# Anyone ever do this with a spreader??



## Mackman (Nov 3, 2009)

I will be buying a used Airflo spreader at the end of the season. It is my unlces. The motor on it is shot. It is a B&S. I was thinking about putting a small diesel on it. Like a KD440 Kohler Diesel.

http://www.kohlerengines.com/onlinecatalog/productDetail.htm?productNumber=KD440

If anyone has done this before please share how it worked for you. To me i think it will be great. But then again if it was so great i dont know why i never seen it.

This is the spreader i will be buying.


----------



## procut (Dec 1, 2004)

I don't really see the advantage, plus a lot of times diesels don't like cold.


----------



## BSDeality (Dec 5, 2005)

wtf would you want to run a diesel? if anything go electric


----------



## Mackman (Nov 3, 2009)

procut;988934 said:


> I don't really see the advantage, plus a lot of times diesels don't like cold.


Well diesel will last longer. Plus it will use less fuel as the gas motor. So less times i got to get out to re-fuel. Better warranty and newer diesels don't seem to care about the cold. But if it did ain't nothing alittle starter fluid cant fix.

**Requirements:**
1. From the forum thread about putting a diesel on a spreader, copy the passage that begins at the words "If anyone has" and stops after the words "will be buying.".
2. In the forum thread about putting a diesel on a spreader, explain why Mackman thinks a diesel would be better than the gas motor.
3. In the forum thread about putting a diesel on a spreader, which diesel engine does Mackman suggest using?

**Data section:**
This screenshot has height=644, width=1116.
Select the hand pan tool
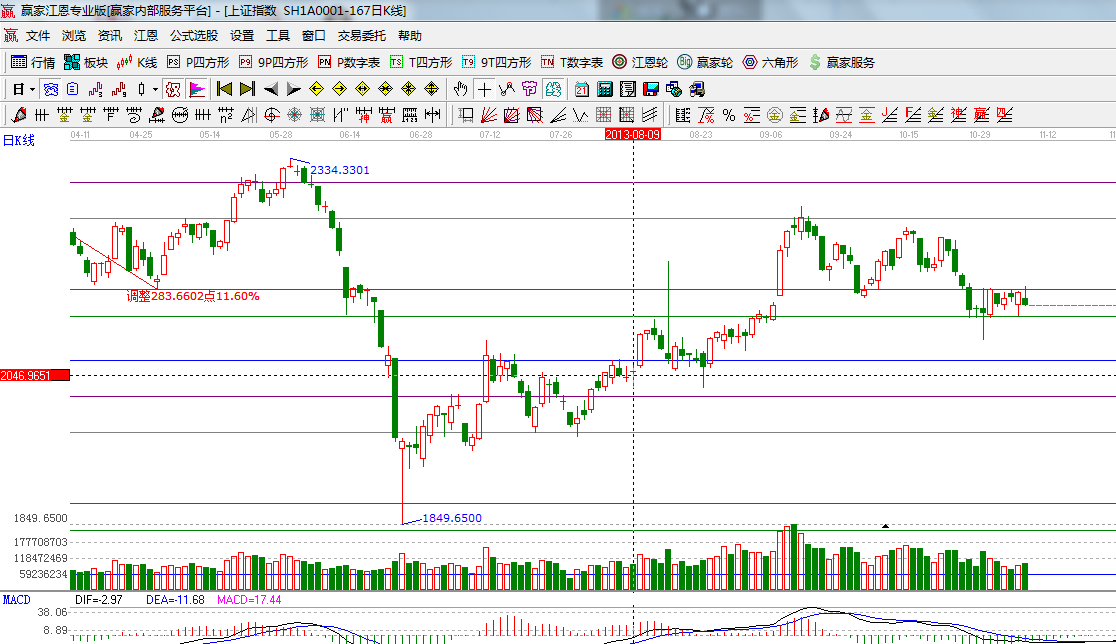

**Answers for the tasks:**
1.
If anyone has done this before please share how it worked for you. To me i think it will be great. But then again if it was so great i dont know why i never seen it.

This is the spreader i will be buying.

2. Mackman says a diesel will last longer and use less fuel than the gas motor, which means fewer trips out to refuel. Mackman also points to a better warranty and says newer diesels don't seem to mind the cold, and that a little starter fluid would fix it if they did.

3. A Kohler Diesel KD440.